I know which world I want to live in. But right now, our world is looking a lot more like the Pharisee's version. We have unprecedented levels of division in our country. One statistic says that most Americans are opposed to the idea of their child marrying someone who votes for the other political party. We judge the people we meet on the basis of which TV news channel they watch or what bumper sticker is on their car. We don't even trust each other to respect the democratic process. And yet what we have in common is so much more than divides us.

Growing up in Northern Ireland I witnessed the deadly consequences of allowing small differences to destroy a community, as Protestants and Catholics, indistinguishable to look at or listen to, people who shared the same Christian religion, demonized and attacked each other. It was tragic.

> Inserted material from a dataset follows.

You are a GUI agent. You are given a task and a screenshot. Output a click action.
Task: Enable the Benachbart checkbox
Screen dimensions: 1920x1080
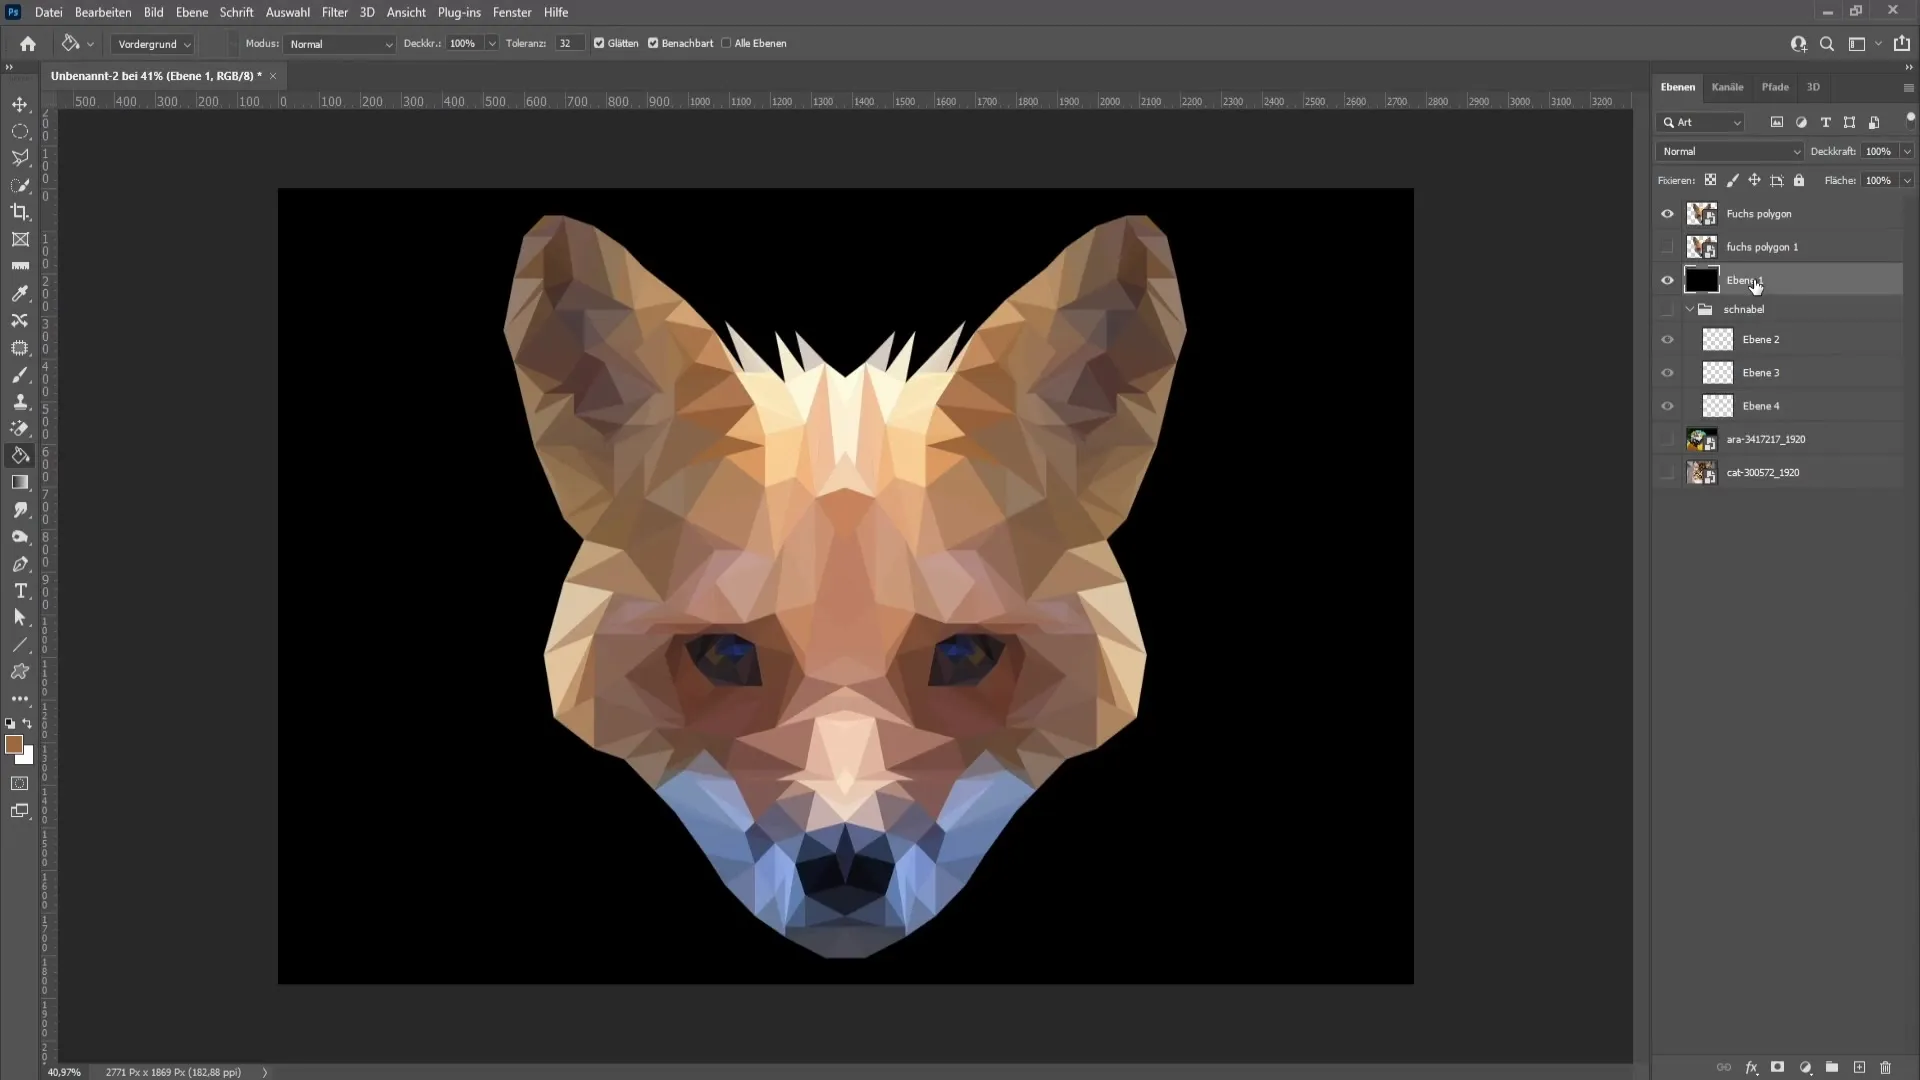pos(655,42)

The perils of comparing our virtue to others' sins are everywhere. I remember an interfaith clergy meeting, years ago, where we were sharing our criteria for deciding who we would allow to marry in our worship spaces (this was before same-sex marriage was on any mainline pastor's radar). One Baptist preacher put his hand up and said categorically, " I will not marry known sinners." Before we had a chance to unpack what he meant by that, a Roman Catholic priest raised his hand and said, "Um, excuse me, but aren't we all 'known sinners'?" Who's in, who's out. We need to be very careful about excluding others from our own vision of the Kingdom of God, because our vision tends to be extremely limited, unlike God's.

It's easy to slip into that Pharisaic mode of self-congratulation, especially for those of us who spend a lot of time in church. I'm reminded of the Sunday School teacher who finished up a class on this parable by saying, "Well, children, aren't we glad we aren't like that nasty Pharisee?" Wow, even the word "nasty" has been politicized this week, with the hot new hashtag of #nastywoman trending on social media. There's just no escape from the judgmentalism and divisiveness of our public discourse, is there?

In a couple of weeks the election will be behind us. I know I won't be alone in breathing a giant sigh of relief. As you know, we will offer prayers here throughout election day, until an hour after the polls close. We will also offer healing prayers at the noon service on November 9, and there will be much to heal from. Please invite your friends - and especially those who don't share your political views - to join us.

After we all take down the placards on our lawns and get back to posting cat videos on Facebook, how long will it take for us to forget that our neighbor supported the other candidate? How long will it take for those who voted for the winner to stop saying, "I thank you God that I'm not like those people" and for those who voted for the loser to let go of their anger and suspicion?

As the Cathedral for the City, this faith community has a responsibility to set an example of healing and generosity of spirit. We can invite those with whom we differ to pray with us, we can be willing to listen to the hurt, we can encourage one another to play down the triumphalism. Because it is never OK for Christians to say "Thank God I am not like those people." Those people are our neighbors. Those people are beloved children of God, just like us. We are just as broken as those we despise as tax collectors and sinners. We are just as much in need of grace and just as undeserving.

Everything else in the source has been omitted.